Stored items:
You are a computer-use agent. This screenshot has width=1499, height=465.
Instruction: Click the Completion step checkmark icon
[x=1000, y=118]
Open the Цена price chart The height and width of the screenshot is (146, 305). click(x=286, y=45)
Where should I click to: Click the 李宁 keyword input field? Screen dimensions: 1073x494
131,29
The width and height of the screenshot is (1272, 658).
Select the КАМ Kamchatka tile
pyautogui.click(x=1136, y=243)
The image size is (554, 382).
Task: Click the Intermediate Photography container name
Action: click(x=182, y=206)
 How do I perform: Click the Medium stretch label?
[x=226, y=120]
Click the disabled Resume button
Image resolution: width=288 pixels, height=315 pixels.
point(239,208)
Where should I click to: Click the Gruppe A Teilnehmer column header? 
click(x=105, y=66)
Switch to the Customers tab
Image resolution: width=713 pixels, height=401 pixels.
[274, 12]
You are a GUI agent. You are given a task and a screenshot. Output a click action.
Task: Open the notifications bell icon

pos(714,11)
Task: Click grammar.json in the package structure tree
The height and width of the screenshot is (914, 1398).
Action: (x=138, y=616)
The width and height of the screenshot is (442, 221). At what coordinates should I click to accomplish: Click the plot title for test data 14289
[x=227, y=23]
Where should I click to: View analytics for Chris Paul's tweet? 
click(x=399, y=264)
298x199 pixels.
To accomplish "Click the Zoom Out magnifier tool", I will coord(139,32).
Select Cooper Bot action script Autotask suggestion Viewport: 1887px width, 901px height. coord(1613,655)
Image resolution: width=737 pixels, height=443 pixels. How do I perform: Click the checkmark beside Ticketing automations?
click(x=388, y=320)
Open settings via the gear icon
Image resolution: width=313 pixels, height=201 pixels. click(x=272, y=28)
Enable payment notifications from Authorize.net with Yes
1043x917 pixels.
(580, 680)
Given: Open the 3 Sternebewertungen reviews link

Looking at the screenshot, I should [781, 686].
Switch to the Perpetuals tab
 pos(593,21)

What needs to be done:
Your response must consist of all the records, retyped exactly.

Answer to this problem:
You are a computer-use agent. This screenshot has width=1499, height=465.
Instruction: Click the Completion step checkmark icon
[x=1000, y=118]
Open the Цена price chart The height and width of the screenshot is (146, 305). click(x=286, y=45)
Where should I click to: Click the 李宁 keyword input field? Screen dimensions: 1073x494
131,29
The width and height of the screenshot is (1272, 658).
Select the КАМ Kamchatka tile
pyautogui.click(x=1136, y=243)
The image size is (554, 382).
Task: Click the Intermediate Photography container name
Action: click(x=182, y=206)
 How do I perform: Click the Medium stretch label?
[x=226, y=120]
Click the disabled Resume button
Image resolution: width=288 pixels, height=315 pixels.
point(239,208)
Where should I click to: Click the Gruppe A Teilnehmer column header? 
click(x=105, y=66)
Switch to the Customers tab
Image resolution: width=713 pixels, height=401 pixels.
[274, 12]
You are a GUI agent. You are given a task and a screenshot. Output a click action.
Task: Open the notifications bell icon

pos(714,11)
Task: Click grammar.json in the package structure tree
The height and width of the screenshot is (914, 1398).
Action: (x=138, y=616)
The width and height of the screenshot is (442, 221). At what coordinates should I click to accomplish: Click the plot title for test data 14289
[x=227, y=23]
Where should I click to: View analytics for Chris Paul's tweet? 
click(x=399, y=264)
298x199 pixels.
To accomplish "Click the Zoom Out magnifier tool", I will coord(139,32).
Select Cooper Bot action script Autotask suggestion Viewport: 1887px width, 901px height. coord(1613,655)
Image resolution: width=737 pixels, height=443 pixels. How do I perform: Click the checkmark beside Ticketing automations?
click(x=388, y=320)
Open settings via the gear icon
Image resolution: width=313 pixels, height=201 pixels. click(x=272, y=28)
Enable payment notifications from Authorize.net with Yes
1043x917 pixels.
(580, 680)
Given: Open the 3 Sternebewertungen reviews link

Looking at the screenshot, I should [781, 686].
Switch to the Perpetuals tab
 pos(593,21)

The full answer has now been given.